#### Task:
Line count for the string "Click" in the records below: report that figure and nothing else.

#### Data records:
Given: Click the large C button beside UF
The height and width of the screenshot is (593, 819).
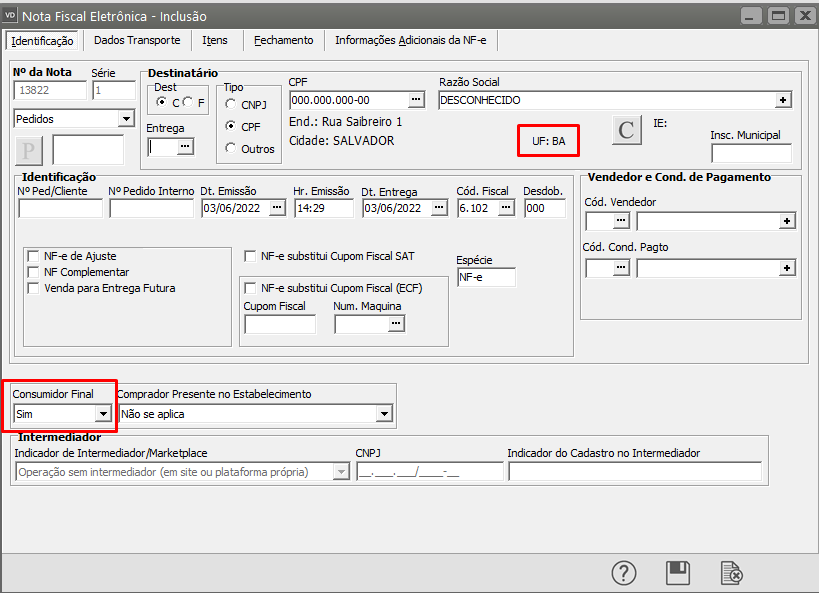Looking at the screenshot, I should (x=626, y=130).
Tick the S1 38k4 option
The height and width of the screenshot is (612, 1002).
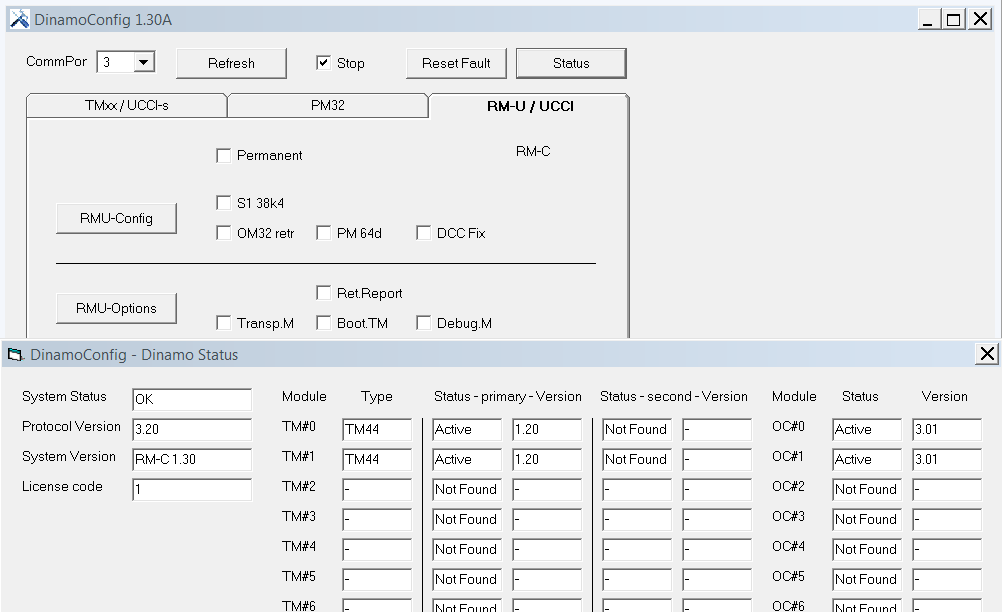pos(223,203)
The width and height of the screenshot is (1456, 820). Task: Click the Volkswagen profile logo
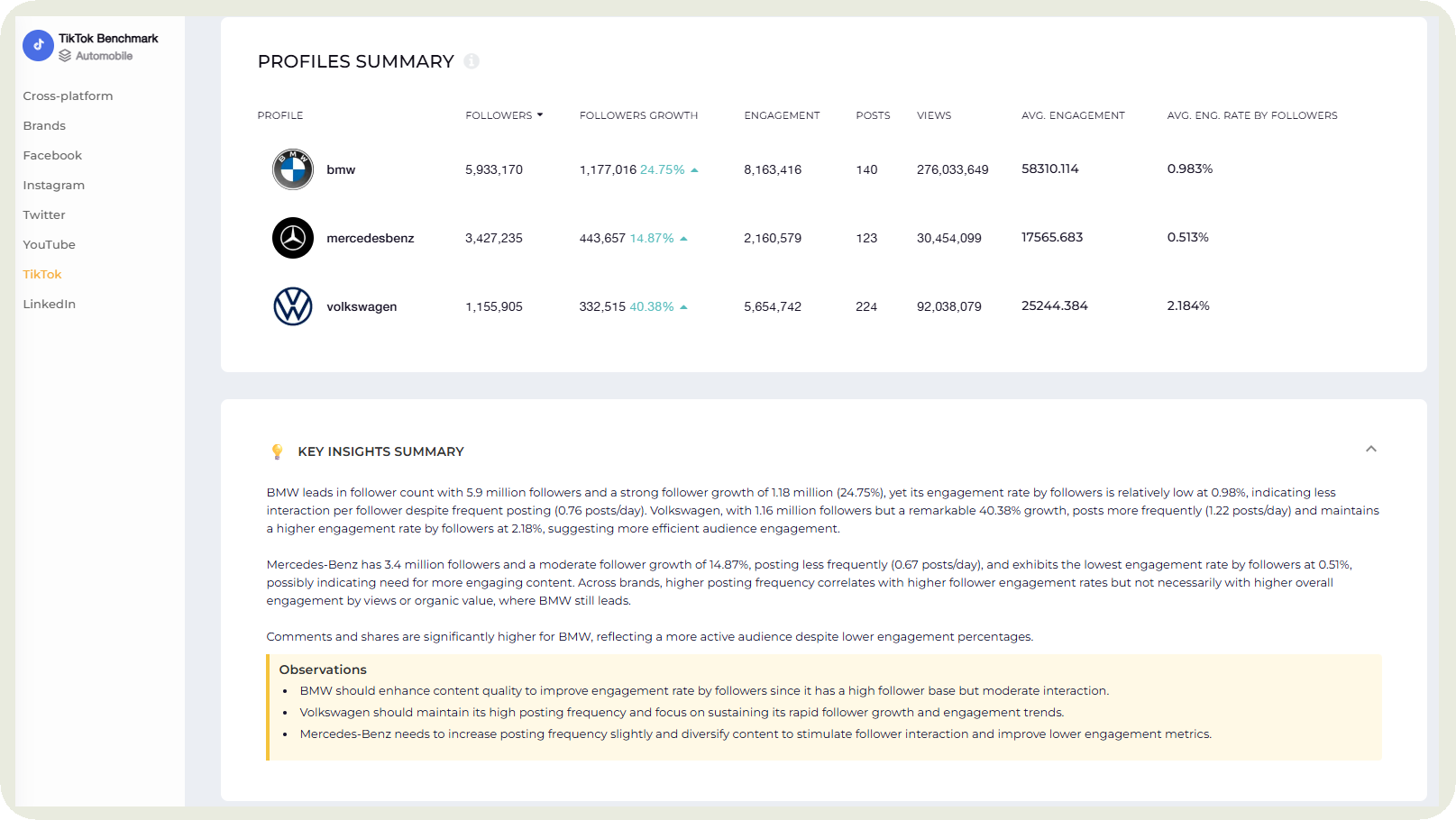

#### Task solution:
2